● **What is being asked**:
Give back exactly the lines of the material below that start at the line containing "Task: Select the JAN month marker" and end at the line containing "The width and height of the screenshot is (1219, 478).", and no others.

● **Supplied data**:
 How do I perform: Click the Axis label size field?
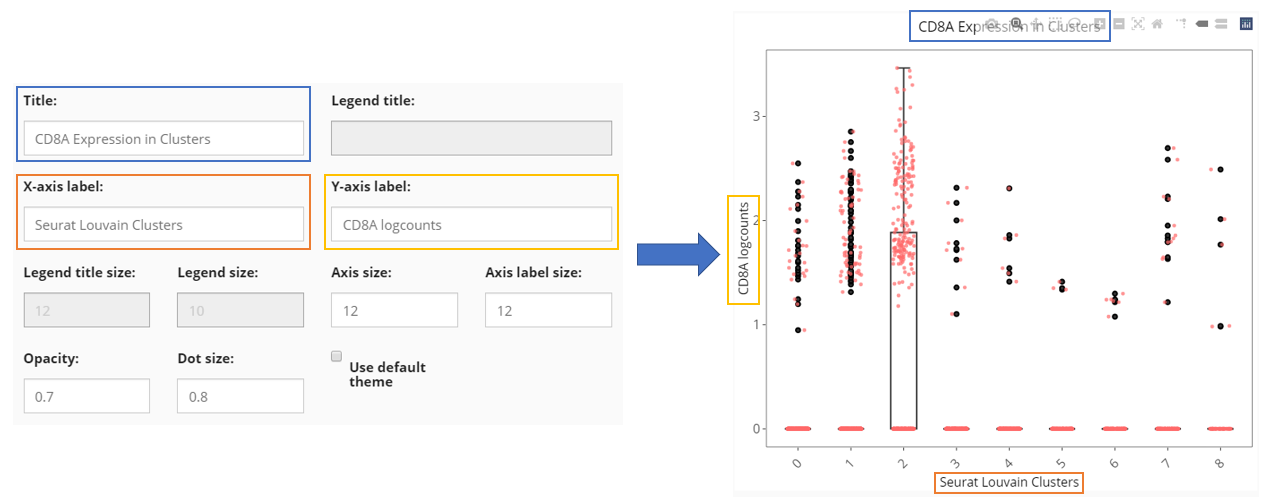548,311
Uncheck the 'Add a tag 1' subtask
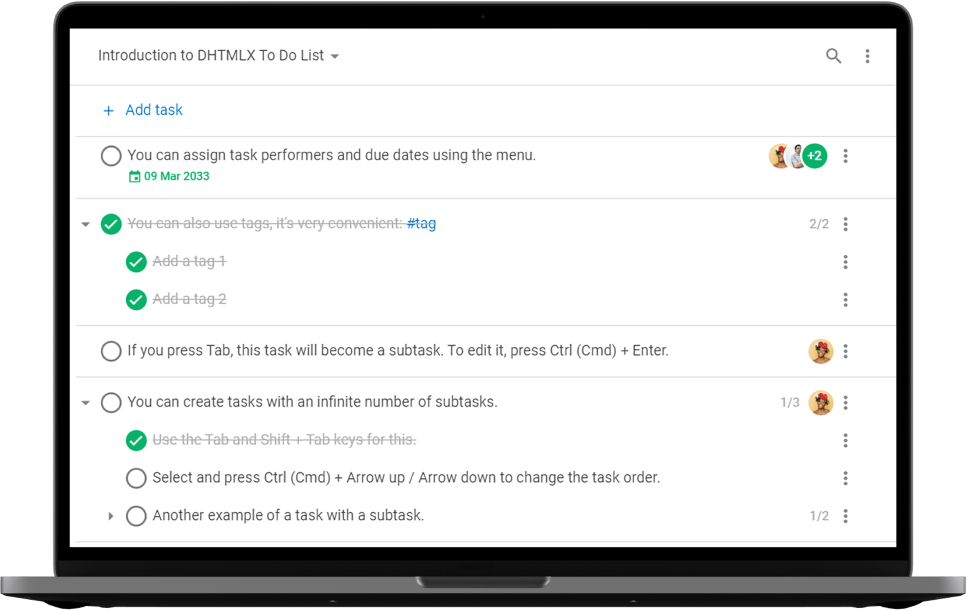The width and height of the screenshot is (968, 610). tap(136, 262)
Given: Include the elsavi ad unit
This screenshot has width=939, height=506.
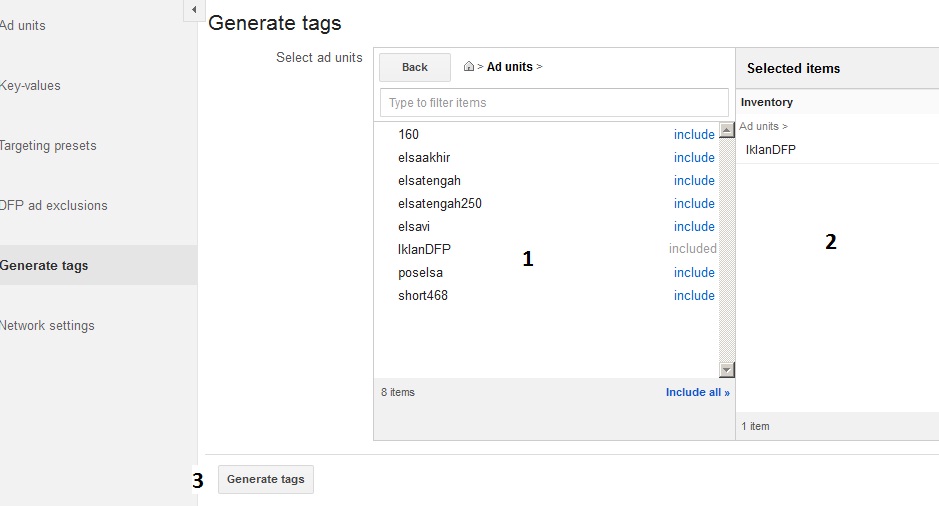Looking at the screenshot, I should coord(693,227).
* * *
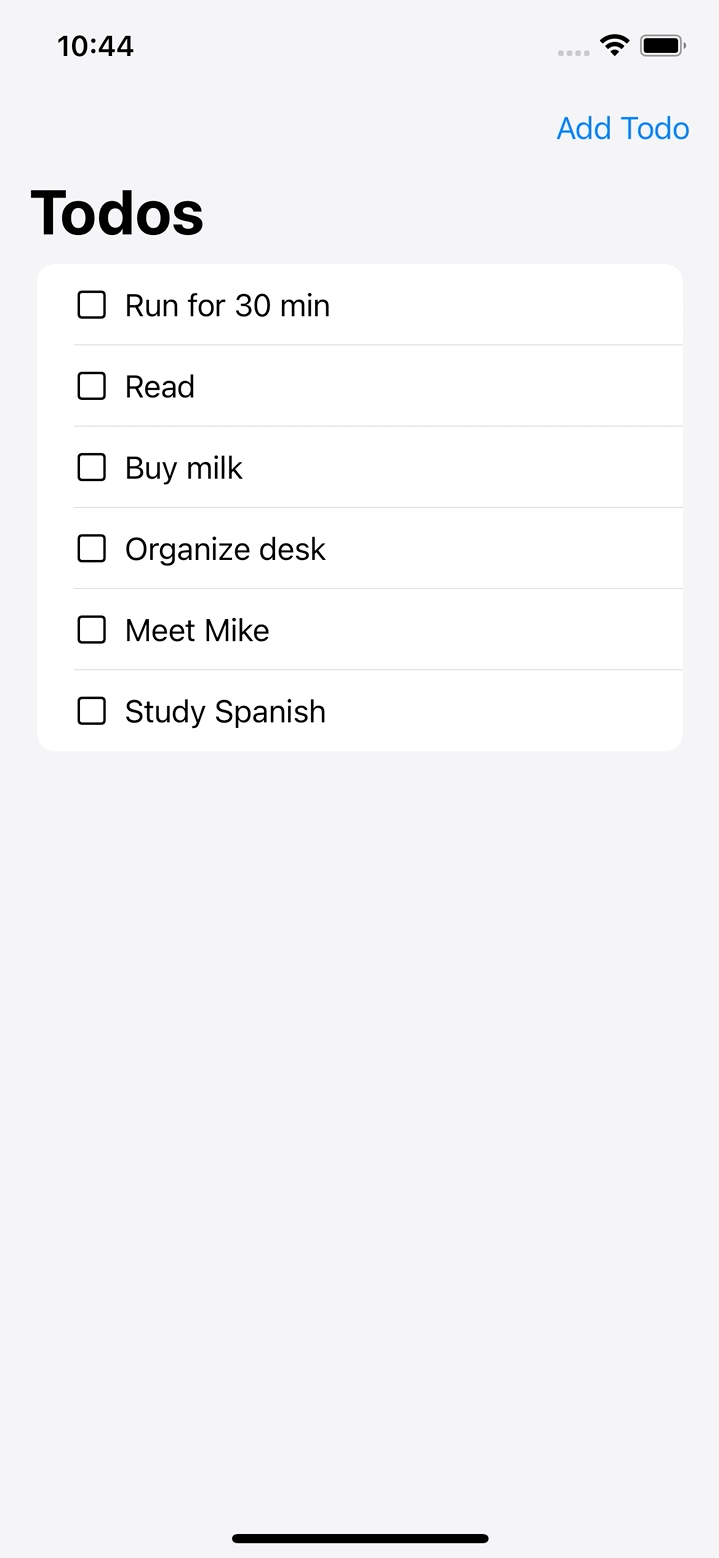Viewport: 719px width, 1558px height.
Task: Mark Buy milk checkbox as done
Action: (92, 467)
* * *
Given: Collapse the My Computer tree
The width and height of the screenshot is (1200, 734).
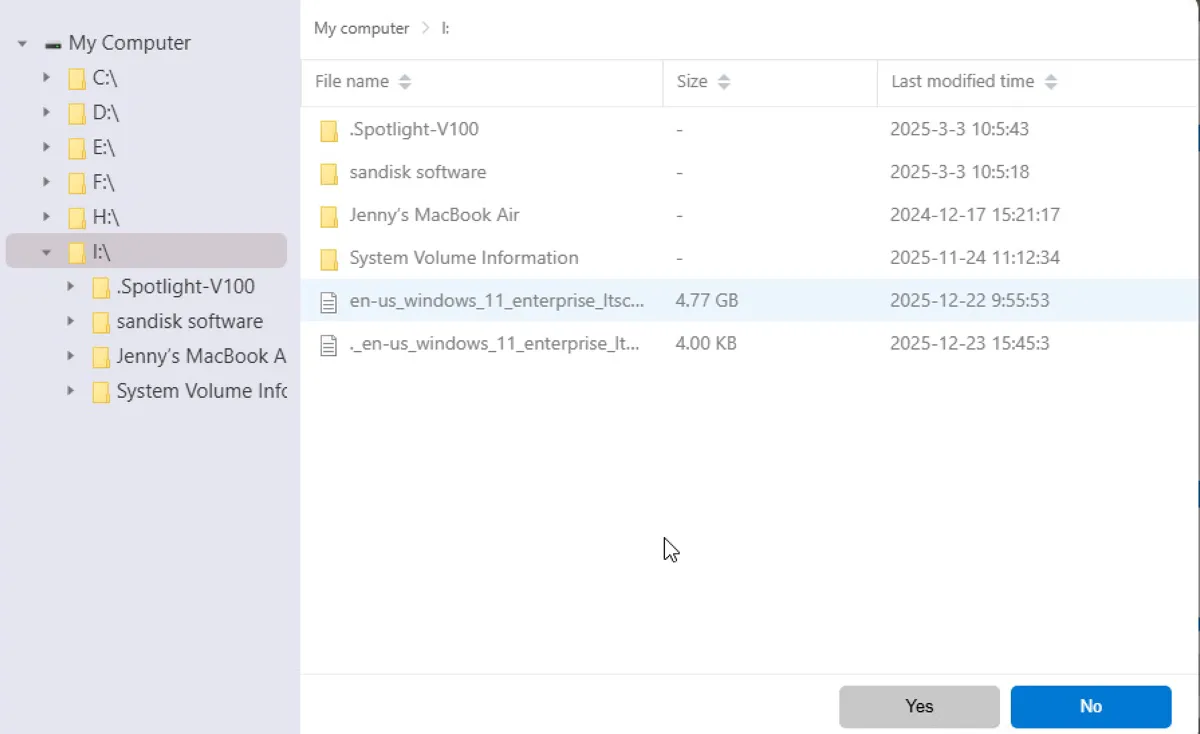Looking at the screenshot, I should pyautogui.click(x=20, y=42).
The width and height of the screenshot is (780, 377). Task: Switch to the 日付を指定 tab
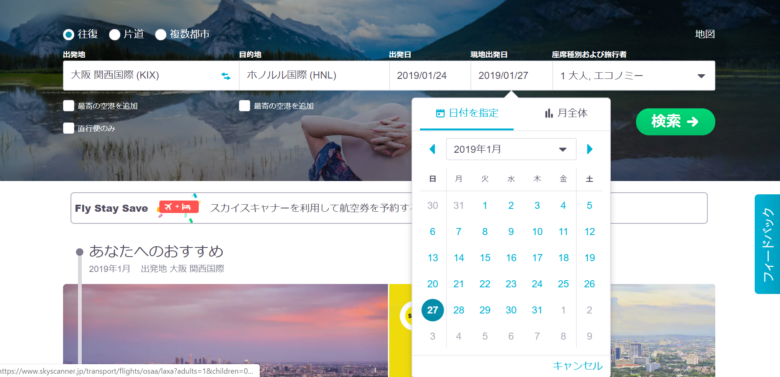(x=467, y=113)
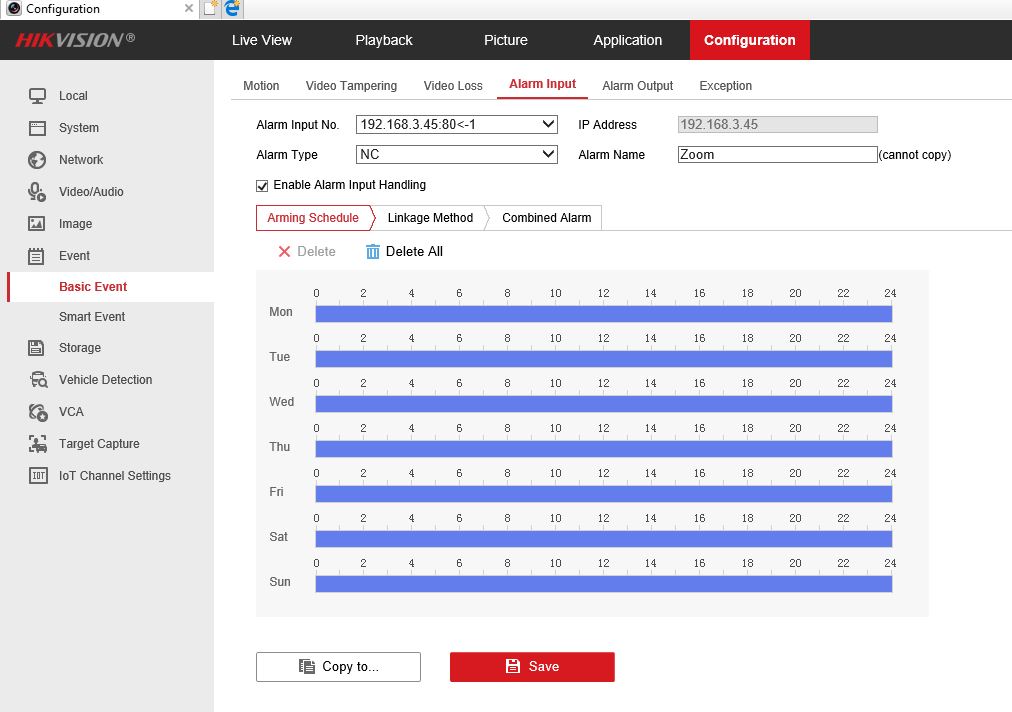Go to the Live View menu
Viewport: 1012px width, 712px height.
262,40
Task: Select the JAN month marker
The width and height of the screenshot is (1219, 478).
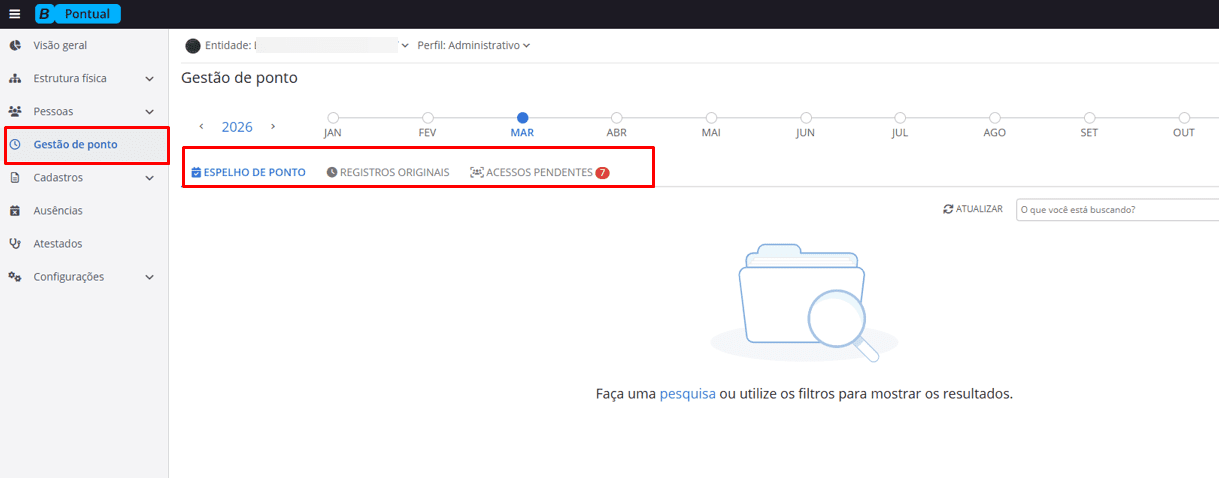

● **Response box**:
Task: Select the JAN month marker
The width and height of the screenshot is (1219, 478).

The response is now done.